Voltando à Eletta Explore, à parte temos dois copos de encaixe, uma para bebidas quentes, outra para frios e ainda cuvetes, que deveremos colocar no congelador para as bebidas frias. Este modelo é dirigido, aliás, a quem gosta de bebidas frias com café, porque tem uma tecnologia que extrai a frio e faz uma bebida em cinco minutos, o que suponho ser uma coisa boa para quem anda à procura disto.

Com tempo, descobriremos que se lava sozinha antes de nos servir, tem capacidade de fazer dezenas de bebidas diferentes, algumas das quais bastantes inesperadas, como chá. Tudo fará mais sentido se espreitarem os vídeos no YouTube que a marca preparou, como eu fiz, que detesto manuais. Também há uma app, que não cheguei a descarregar.

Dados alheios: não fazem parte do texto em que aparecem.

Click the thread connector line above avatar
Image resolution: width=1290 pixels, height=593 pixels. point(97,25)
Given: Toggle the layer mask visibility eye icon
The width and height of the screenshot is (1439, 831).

Lá em casa, o café é um assunto très sérieux. De manhã, precisamos dele depressa, por isso, obviamente, usamos uma pequena máquina de cápsulas que demora menos de um minuto a devolver um expresso. Em dias com mais tempo, os que pedem cafés longos, usamos uma Moccamaster, robusta, fiável, de design magnífico. Ao fim de uma semana de convívio com a Eletta, consegue-se tudo isto. Desde tirar um expresso em menos de um minuto, com a vantagem de não termos a cápsula plástica (ou alumínio) para enviar para a reciclagem; a cafés longos, cafés com isto e aquilo, frios, quentes, americano, machiattos, cappuccinos, lattes, o que é ótimo para quem sabe as diferenças entre estas versões. Apesar de grande, a Eletta não faz demasiado barulho. Heureusement. Personalizável e adaptada aos nossos gostos e perfis, é muito comunicativa e fala línguas, num tom suficientemente casual e atrevido para a Joana Marques lhe poder dedicar um “Extremamente Desagradável” um destes dias. Quando a ligamos, vamos recebendo dicas, instruções e comentários num pequeno visor, como se o filho adolescente do Chat GPT habitasse ali dentro. Percebo agora melhor que a máquina se destine a um público mais jovem.

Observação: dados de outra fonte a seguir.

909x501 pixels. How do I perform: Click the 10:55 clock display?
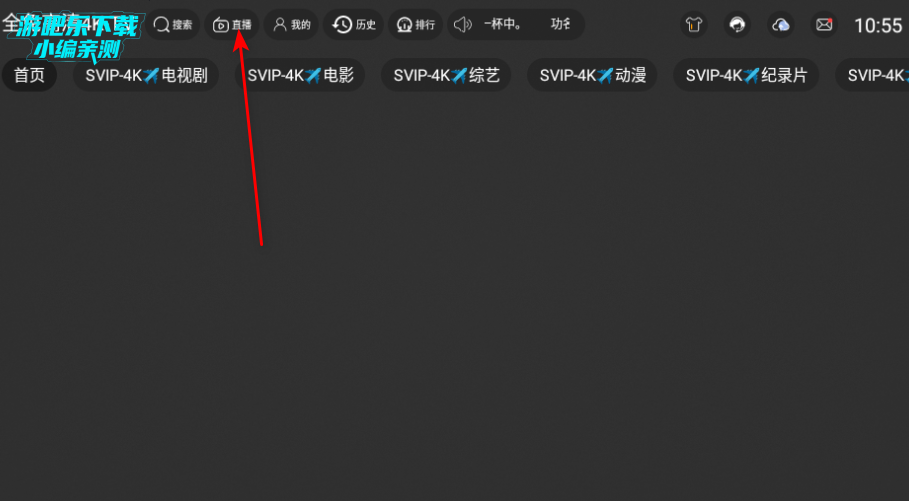[878, 26]
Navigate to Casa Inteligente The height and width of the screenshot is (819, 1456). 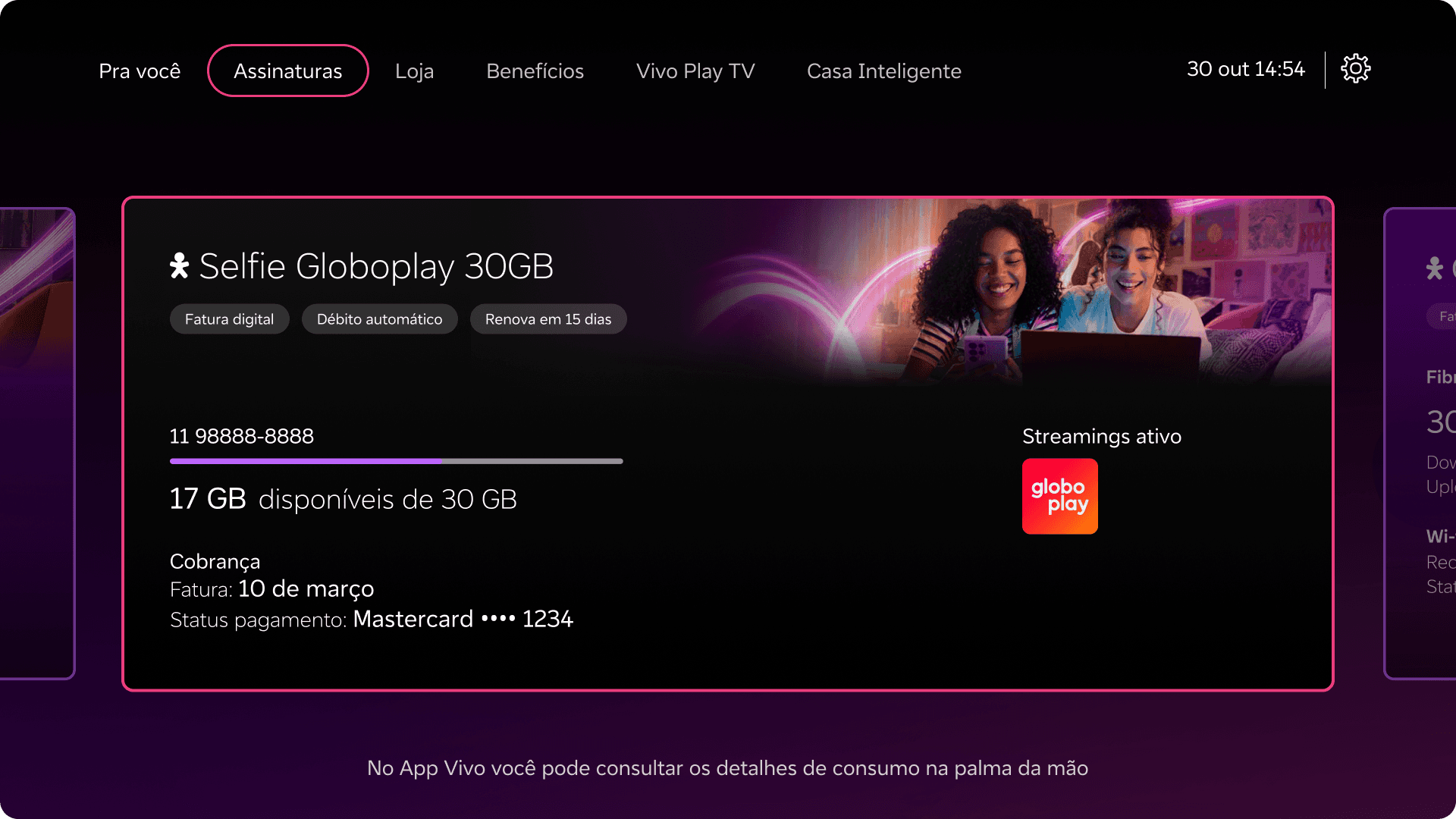884,71
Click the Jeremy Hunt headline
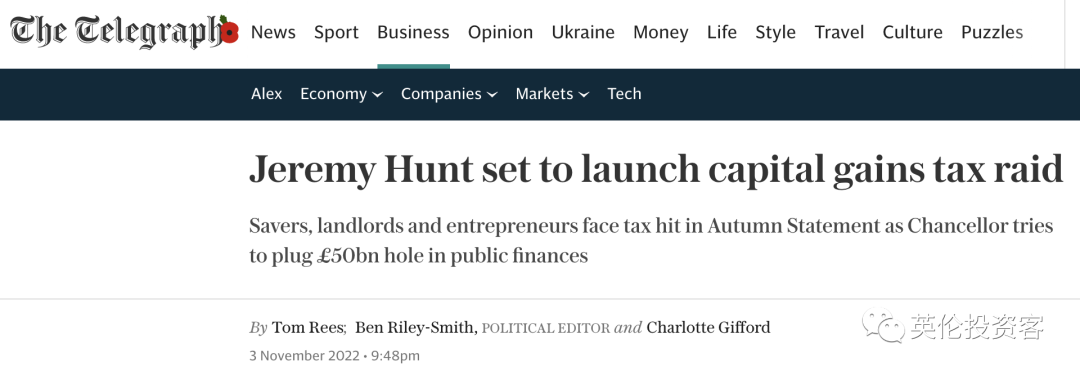The width and height of the screenshot is (1080, 375). coord(656,170)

Sou alguém que precisa de café, que ainda vejo com um ato rebelde, porque a minha mãe não me deixava beber expressos em pequena, dizia que eu não conseguiria dormir. Significa que para compensar o trauma de infância, preciso de uma Eletta, deste tamanho? Na verdade não, pergunto mesmo se alguém precisará de uma coisa assim, mas as novas gerações são um mistério e é um risco tentar percebê-las.

Quando me deparo com uma das máquinas modernas, nunca me canso de notar a importância que um certo café tinha no país. Quando estudava em Paris, perguntavam-me como é que aguentava estar em tanto tempo bebendo “aquele café que parecia água de lavar pratos”. Acabei por desistir de responder que em Paris também existe bom café, inclusive expresso e que Paris é sempre Paris, porque pelo tom, repetição e insistência, parecia que quem tirava a célebre bica a um português, lhe tirava a raison d’être.

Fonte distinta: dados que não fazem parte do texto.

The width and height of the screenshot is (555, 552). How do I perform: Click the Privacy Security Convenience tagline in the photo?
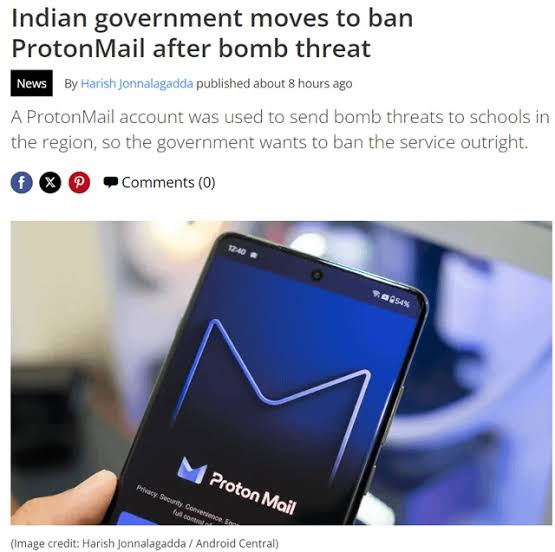[188, 506]
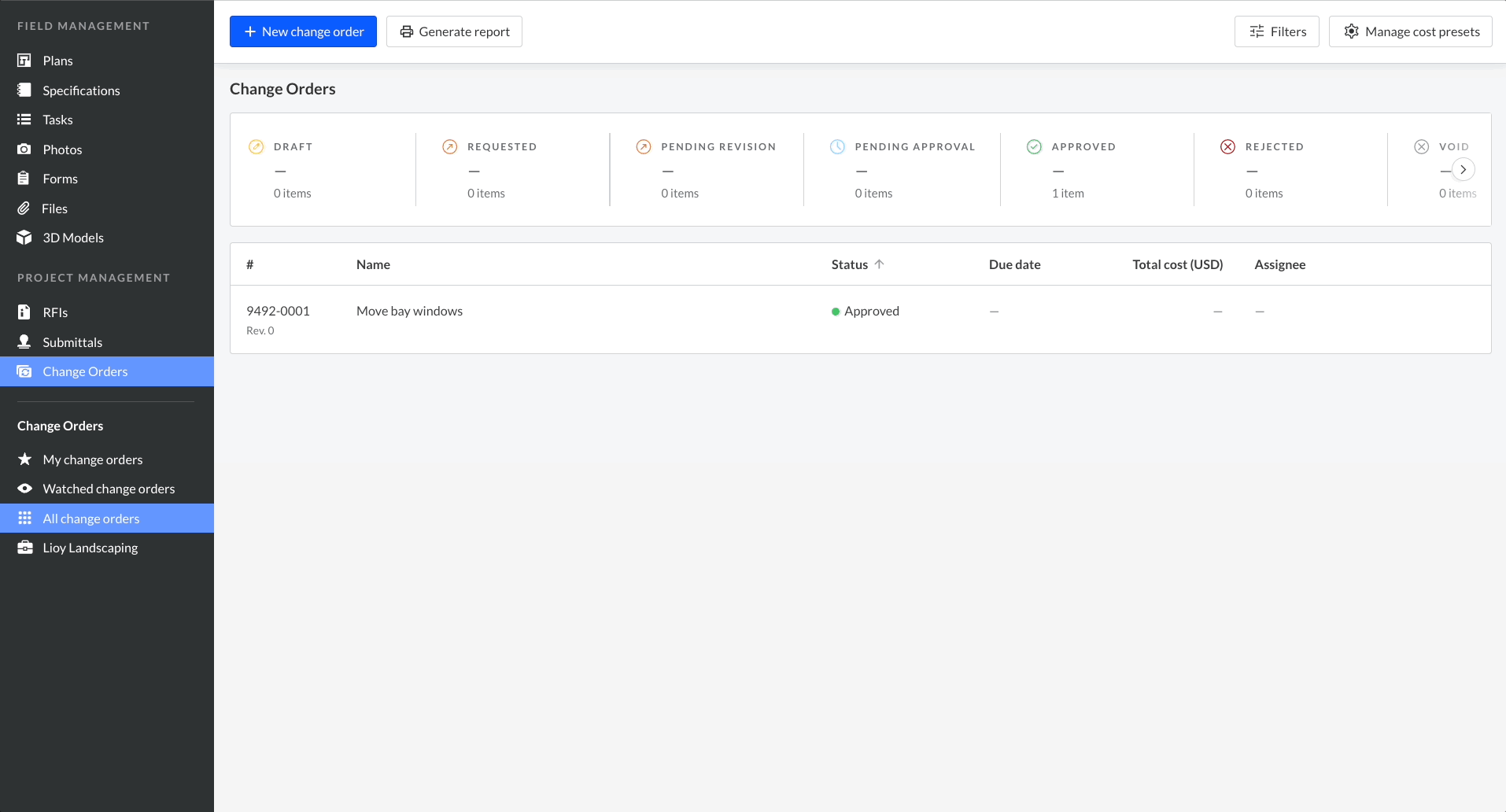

As coisas mudam e primeiro as cápsulas e depois o Starbucks, fizeram desaparecer a cantilena. La passion est finie e irrita-me que ninguém fale disso. Os portugueses transformaram-se em maluquinhos da espuma e a tal bica, tão venerada e bebida ao balcão na pastelaria, perdeu importância, arrastando consigo uma certa tradição de pedidos especiais. Eu, pelo menos, nunca ouvi ninguém a pedir o café de cápsula sem princípio, em chávena escaldada, ou fria, em italiana, com pingo,  cheio sem ser a rasar e mais não sei o quê.

Suspeito que os fabricantes saibam que este tipo de máquinas são sobretudo cadeaux que se oferecem a quem tem tudo. O destino trouxe-nos aqui. Tudo fácil de fazer, é só ler ecrãs e carregar em botões. Bebidas quentes e frias, com múltiplas combinações, apta para leite normal ou sucedâneos vegetais, o que interessa é que é tudo ajustável nos vários tipos de espuma – porque no fim de contas é tudo acerca da espuma, espuma em versão quente, espuma em versão fria, espuma mais espumosa ou menos espumosa. Estas proezas fazem da Eletta uma máquina, capaz de honrar qualquer pedido, mas era o que faltava que assim não fosse, custando em volta de mil euros.

Patrícia Le Mans estudou Filosofia e Moda. Gosta de queijo, champagne e de ameijoas à Bulhão Pato. Tem mãe portuguesa, pai francês, vai flutuando entre Lisbonne e Paris e escrevendo para o Experimentador Implacável.